▶ **What you have to do**: In the records that come next, find every line with "chart". Return those lines.

———

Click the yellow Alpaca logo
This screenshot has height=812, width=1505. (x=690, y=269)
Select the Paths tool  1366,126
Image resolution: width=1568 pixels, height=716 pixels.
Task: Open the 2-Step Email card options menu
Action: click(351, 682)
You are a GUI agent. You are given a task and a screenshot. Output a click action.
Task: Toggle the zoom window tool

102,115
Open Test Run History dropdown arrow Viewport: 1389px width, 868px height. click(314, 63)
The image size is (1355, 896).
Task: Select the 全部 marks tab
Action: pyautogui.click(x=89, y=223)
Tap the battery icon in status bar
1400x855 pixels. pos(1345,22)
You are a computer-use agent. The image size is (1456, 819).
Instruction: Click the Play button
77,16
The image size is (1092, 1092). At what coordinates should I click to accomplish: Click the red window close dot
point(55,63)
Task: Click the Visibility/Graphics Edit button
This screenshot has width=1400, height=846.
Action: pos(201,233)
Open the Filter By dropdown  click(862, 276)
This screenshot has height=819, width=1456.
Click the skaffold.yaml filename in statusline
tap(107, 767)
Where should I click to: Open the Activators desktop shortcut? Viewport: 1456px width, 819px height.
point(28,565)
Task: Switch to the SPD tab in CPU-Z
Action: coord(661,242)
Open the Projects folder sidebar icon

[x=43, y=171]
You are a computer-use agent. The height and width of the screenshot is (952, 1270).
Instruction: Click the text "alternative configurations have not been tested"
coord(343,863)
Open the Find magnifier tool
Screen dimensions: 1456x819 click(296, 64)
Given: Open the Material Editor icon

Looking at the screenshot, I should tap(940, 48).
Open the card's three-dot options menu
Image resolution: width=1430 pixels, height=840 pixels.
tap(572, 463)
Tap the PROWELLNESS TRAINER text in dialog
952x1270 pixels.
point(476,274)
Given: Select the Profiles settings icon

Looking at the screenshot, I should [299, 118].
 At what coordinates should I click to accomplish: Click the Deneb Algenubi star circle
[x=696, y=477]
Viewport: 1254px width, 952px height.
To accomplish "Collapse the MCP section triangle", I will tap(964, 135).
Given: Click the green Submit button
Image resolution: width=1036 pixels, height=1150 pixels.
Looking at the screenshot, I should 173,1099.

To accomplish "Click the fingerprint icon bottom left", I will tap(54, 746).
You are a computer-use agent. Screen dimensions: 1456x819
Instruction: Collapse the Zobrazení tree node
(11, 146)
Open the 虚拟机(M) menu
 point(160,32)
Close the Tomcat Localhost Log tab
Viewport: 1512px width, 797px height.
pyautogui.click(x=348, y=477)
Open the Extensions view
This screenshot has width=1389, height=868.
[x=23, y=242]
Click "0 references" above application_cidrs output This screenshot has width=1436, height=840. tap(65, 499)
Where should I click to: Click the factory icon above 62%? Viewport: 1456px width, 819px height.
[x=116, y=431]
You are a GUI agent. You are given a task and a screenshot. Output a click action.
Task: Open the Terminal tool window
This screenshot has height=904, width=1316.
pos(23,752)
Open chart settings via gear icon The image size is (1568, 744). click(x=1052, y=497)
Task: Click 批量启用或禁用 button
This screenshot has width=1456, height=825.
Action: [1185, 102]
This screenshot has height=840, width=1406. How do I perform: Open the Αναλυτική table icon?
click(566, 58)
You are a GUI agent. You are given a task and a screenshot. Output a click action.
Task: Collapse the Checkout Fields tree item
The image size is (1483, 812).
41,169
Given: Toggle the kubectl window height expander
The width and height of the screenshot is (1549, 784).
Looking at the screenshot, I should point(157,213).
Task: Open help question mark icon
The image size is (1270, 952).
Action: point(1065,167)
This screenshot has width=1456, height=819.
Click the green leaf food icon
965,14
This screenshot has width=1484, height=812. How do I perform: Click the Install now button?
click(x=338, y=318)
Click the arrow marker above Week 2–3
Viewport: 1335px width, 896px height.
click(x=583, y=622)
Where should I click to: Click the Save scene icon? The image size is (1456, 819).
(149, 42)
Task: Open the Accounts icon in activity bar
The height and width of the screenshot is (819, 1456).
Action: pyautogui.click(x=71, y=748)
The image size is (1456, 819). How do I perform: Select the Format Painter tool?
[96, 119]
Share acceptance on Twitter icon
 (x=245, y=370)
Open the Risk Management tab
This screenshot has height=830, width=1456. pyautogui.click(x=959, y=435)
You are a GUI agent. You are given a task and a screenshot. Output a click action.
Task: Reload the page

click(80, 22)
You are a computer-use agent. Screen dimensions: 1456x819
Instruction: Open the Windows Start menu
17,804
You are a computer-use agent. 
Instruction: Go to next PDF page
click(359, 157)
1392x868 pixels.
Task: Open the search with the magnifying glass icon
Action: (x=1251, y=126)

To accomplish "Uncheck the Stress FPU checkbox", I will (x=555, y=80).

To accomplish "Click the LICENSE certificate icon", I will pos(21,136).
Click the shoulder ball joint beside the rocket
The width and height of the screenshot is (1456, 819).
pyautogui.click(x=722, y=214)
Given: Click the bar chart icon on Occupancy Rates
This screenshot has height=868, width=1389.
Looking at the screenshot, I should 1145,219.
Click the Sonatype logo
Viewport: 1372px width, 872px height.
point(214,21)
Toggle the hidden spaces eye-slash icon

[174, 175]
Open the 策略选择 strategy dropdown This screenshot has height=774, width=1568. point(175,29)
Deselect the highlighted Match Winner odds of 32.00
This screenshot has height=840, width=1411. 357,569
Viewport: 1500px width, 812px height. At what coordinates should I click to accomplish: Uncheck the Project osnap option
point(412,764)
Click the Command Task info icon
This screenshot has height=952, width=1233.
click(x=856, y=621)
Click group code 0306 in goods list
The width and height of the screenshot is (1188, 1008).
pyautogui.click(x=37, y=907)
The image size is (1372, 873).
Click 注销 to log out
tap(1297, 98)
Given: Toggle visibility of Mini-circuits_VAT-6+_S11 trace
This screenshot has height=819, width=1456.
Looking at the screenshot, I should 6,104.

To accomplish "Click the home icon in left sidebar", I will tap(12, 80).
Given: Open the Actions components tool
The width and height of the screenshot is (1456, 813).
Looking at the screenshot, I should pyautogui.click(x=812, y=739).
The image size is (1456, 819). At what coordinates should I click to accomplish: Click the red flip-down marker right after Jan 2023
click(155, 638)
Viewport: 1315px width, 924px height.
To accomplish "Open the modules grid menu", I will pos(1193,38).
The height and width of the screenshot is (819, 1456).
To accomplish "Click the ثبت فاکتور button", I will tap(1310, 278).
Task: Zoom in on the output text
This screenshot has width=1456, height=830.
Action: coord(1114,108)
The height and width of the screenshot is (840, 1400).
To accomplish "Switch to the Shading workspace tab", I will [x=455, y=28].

———

▶ **Written reply**:
Open chart settings via gear icon The image size is (1568, 744). click(x=1052, y=497)
Given: Click the bar chart icon on Occupancy Rates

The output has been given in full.